# Dataset records
********
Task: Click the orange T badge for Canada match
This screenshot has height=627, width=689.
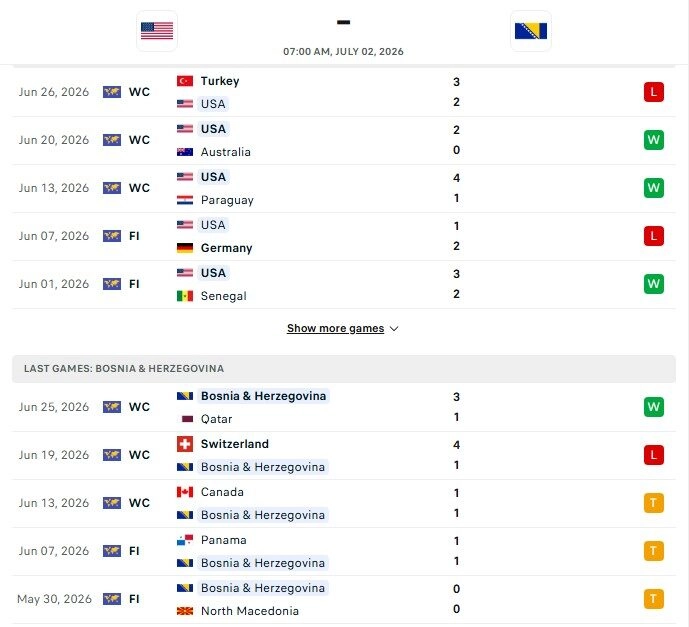Action: 653,503
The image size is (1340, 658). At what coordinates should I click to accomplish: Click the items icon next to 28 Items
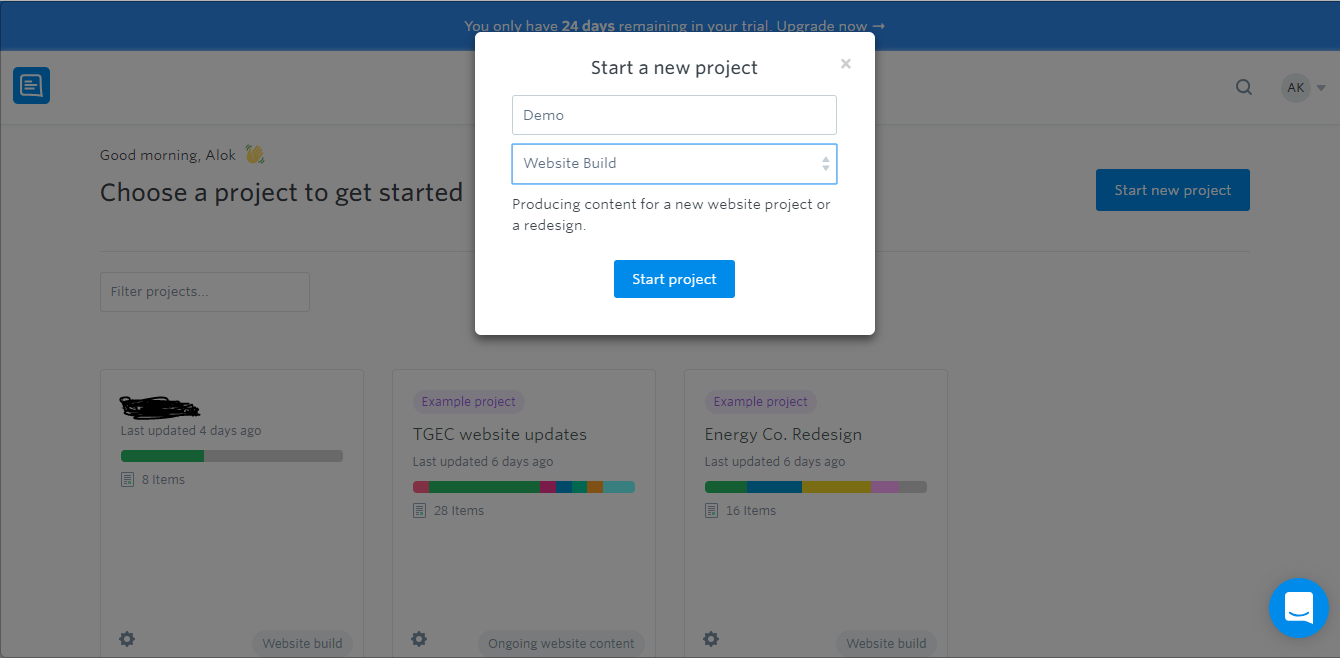pyautogui.click(x=419, y=510)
********
# Required action
Repeat every line of the data above exactly, but drop the pictures.

# Exercise output
Task: Click the orange T badge for Canada match
This screenshot has height=627, width=689.
Action: 653,503
The image size is (1340, 658). At what coordinates should I click to accomplish: Click the items icon next to 28 Items
pyautogui.click(x=419, y=510)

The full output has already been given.